• Written task: Copy out each line below that contains the string "agent". Case counts.

• Source data:
==*==

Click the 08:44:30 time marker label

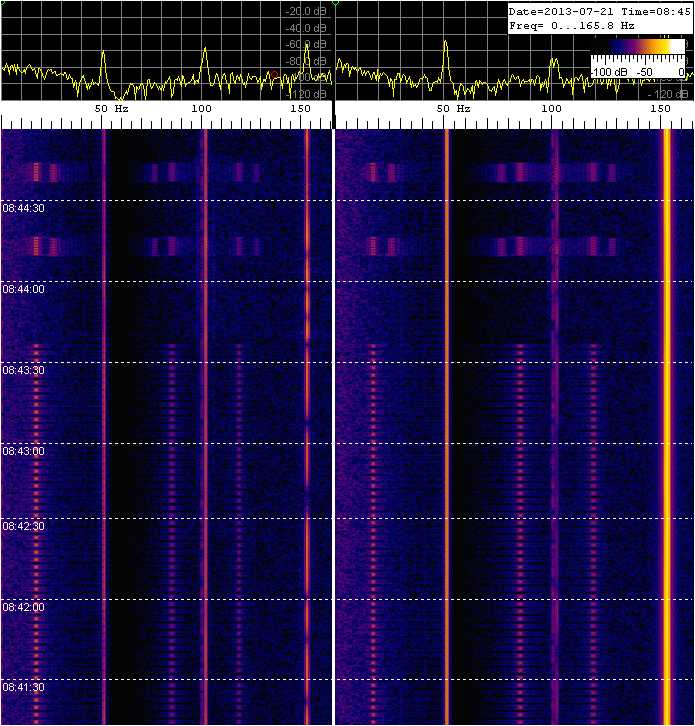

==*==

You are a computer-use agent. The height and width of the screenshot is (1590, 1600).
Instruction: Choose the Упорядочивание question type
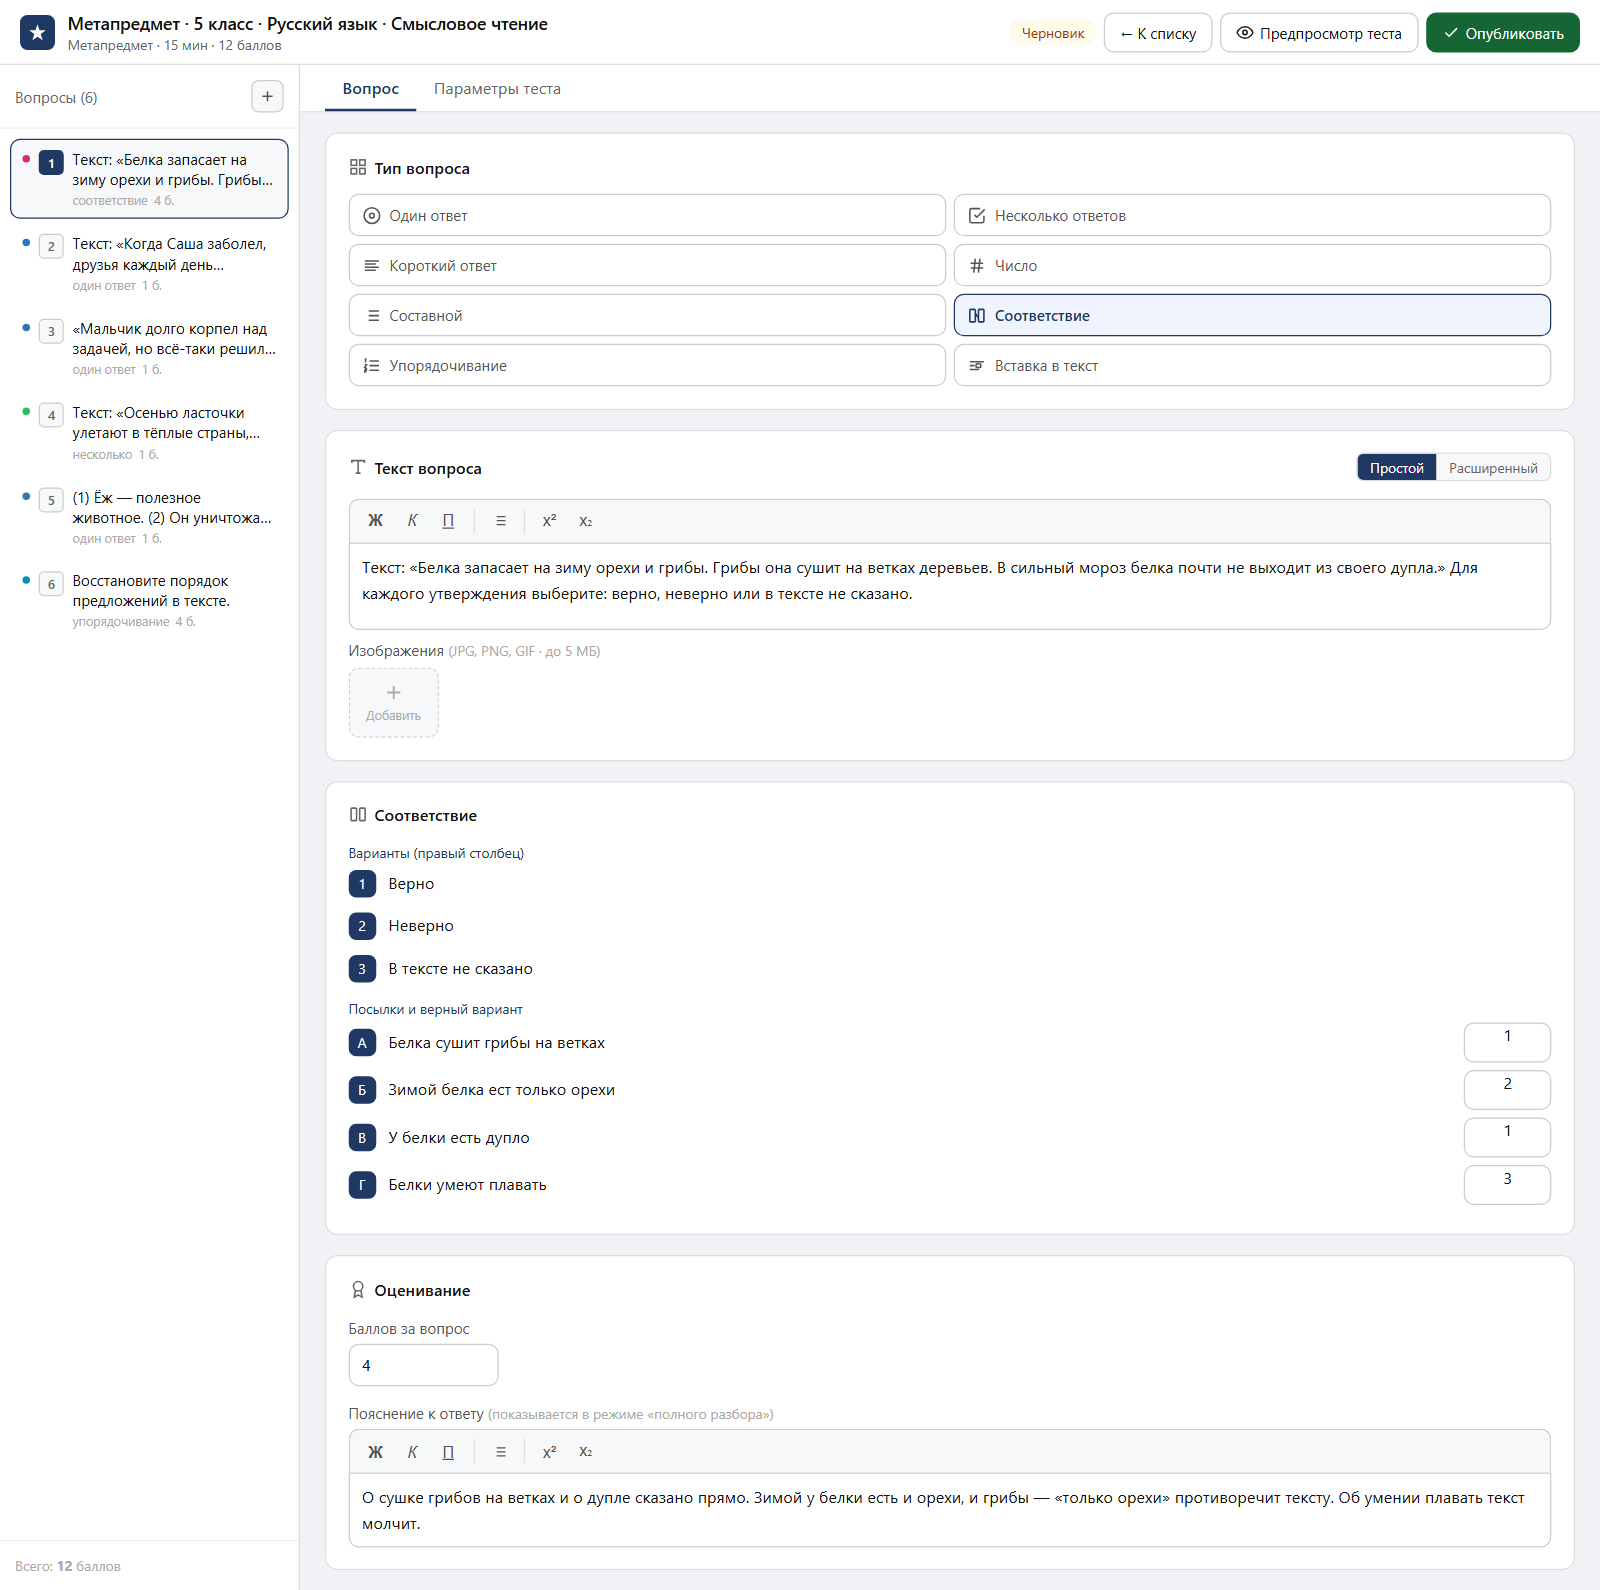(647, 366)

==*==

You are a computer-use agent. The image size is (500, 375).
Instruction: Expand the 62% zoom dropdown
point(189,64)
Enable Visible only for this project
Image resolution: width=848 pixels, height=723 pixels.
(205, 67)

==*==

• Answer to this problem:
You are a computer-use agent. The height and width of the screenshot is (1590, 1600).
You are a computer-use agent. The image size is (500, 375).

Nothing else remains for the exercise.